# Aim of the exercise
Format the listing below as a Markdown table with the columns "Row" and "Listing line", covering the start of the listing up to and including the line that contains "català (232, 2232)". Give each line a row number and omit blank lines.

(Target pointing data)
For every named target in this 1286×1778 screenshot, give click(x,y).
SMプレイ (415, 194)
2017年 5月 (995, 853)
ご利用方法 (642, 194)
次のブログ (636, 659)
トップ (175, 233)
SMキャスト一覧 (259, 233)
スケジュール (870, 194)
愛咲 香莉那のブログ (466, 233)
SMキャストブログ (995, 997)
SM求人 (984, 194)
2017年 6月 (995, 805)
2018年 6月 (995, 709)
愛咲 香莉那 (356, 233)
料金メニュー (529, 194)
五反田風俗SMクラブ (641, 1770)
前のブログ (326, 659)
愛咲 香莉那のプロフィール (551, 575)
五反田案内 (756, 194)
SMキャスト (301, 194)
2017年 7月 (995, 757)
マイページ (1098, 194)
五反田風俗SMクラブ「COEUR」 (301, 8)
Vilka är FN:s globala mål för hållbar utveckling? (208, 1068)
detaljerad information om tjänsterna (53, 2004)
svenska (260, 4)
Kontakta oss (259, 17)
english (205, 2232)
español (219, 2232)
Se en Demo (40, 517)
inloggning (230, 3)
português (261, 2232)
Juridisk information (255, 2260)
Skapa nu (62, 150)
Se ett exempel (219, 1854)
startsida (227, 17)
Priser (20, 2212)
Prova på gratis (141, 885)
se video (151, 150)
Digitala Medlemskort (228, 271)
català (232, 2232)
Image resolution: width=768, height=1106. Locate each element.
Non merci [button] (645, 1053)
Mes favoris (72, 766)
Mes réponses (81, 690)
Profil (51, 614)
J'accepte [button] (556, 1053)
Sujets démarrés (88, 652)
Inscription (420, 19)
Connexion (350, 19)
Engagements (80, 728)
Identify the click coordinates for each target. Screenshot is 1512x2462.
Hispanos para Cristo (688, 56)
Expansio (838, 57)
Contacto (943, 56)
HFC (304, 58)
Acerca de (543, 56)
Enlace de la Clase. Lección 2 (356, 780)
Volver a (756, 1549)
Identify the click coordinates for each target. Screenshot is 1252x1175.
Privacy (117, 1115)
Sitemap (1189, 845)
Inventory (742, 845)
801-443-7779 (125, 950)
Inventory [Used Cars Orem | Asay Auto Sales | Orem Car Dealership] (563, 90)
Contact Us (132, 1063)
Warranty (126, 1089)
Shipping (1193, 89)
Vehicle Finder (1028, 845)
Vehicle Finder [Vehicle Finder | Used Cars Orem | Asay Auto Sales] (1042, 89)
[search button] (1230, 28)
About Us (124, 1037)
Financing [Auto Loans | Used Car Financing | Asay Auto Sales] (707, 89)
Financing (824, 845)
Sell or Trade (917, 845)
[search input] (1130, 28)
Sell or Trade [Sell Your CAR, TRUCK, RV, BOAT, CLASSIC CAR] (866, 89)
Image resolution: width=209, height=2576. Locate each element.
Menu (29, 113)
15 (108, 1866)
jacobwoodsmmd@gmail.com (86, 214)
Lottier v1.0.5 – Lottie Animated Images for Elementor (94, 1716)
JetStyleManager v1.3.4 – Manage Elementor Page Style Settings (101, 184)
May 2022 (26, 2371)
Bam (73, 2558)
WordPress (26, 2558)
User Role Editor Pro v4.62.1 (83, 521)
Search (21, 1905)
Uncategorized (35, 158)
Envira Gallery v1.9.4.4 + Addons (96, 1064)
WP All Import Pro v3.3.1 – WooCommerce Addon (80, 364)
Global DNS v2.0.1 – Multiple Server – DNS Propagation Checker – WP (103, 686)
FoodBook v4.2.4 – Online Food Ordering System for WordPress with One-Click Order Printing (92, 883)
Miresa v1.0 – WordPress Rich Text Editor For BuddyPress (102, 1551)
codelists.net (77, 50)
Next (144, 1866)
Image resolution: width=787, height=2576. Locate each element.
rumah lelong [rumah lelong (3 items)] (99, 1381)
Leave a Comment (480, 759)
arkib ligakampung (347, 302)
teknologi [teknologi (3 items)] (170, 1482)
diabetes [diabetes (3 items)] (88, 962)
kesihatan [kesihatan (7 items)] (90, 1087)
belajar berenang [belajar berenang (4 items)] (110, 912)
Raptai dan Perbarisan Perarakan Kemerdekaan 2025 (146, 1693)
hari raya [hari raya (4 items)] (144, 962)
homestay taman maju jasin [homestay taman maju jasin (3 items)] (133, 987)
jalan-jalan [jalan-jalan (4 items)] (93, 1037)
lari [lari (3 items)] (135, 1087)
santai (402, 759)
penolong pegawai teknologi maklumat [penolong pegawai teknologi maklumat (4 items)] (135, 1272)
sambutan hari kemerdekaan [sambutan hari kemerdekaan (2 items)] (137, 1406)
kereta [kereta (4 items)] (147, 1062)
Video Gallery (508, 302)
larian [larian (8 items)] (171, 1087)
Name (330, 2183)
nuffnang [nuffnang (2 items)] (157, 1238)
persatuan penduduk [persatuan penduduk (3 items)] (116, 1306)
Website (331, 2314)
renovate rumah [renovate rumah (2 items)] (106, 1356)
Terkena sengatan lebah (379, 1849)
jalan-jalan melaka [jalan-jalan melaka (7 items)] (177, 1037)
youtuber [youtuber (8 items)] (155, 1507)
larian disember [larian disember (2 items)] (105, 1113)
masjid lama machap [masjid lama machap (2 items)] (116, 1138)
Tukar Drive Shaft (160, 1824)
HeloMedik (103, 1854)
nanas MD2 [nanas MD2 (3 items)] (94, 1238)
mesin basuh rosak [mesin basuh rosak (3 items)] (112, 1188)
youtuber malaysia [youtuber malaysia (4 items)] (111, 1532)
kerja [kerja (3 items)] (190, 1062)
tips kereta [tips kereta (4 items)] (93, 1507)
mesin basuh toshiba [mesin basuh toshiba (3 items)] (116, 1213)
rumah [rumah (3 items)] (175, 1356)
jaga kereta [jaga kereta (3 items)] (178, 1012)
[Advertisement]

# Solution to the problem
| Row | Listing line |
|---|---|
| 1 | For every named target in this 1286×1778 screenshot, give click(x,y). |
| 2 | SMプレイ (415, 194) |
| 3 | 2017年 5月 (995, 853) |
| 4 | ご利用方法 (642, 194) |
| 5 | 次のブログ (636, 659) |
| 6 | トップ (175, 233) |
| 7 | SMキャスト一覧 (259, 233) |
| 8 | スケジュール (870, 194) |
| 9 | 愛咲 香莉那のブログ (466, 233) |
| 10 | SMキャストブログ (995, 997) |
| 11 | SM求人 (984, 194) |
| 12 | 2017年 6月 (995, 805) |
| 13 | 2018年 6月 (995, 709) |
| 14 | 愛咲 香莉那 (356, 233) |
| 15 | 料金メニュー (529, 194) |
| 16 | 五反田風俗SMクラブ (641, 1770) |
| 17 | 前のブログ (326, 659) |
| 18 | 愛咲 香莉那のプロフィール (551, 575) |
| 19 | 五反田案内 (756, 194) |
| 20 | SMキャスト (301, 194) |
| 21 | 2017年 7月 (995, 757) |
| 22 | マイページ (1098, 194) |
| 23 | 五反田風俗SMクラブ「COEUR」 (301, 8) |
| 24 | Vilka är FN:s globala mål för hållbar utveckling? (208, 1068) |
| 25 | detaljerad information om tjänsterna (53, 2004) |
| 26 | svenska (260, 4) |
| 27 | Kontakta oss (259, 17) |
| 28 | english (205, 2232) |
| 29 | español (219, 2232) |
| 30 | Se en Demo (40, 517) |
| 31 | inloggning (230, 3) |
| 32 | português (261, 2232) |
| 33 | Juridisk information (255, 2260) |
| 34 | Skapa nu (62, 150) |
| 35 | Se ett exempel (219, 1854) |
| 36 | startsida (227, 17) |
| 37 | Priser (20, 2212) |
| 38 | Prova på gratis (141, 885) |
| 39 | se video (151, 150) |
| 40 | Digitala Medlemskort (228, 271) |
| 41 | català (232, 2232) |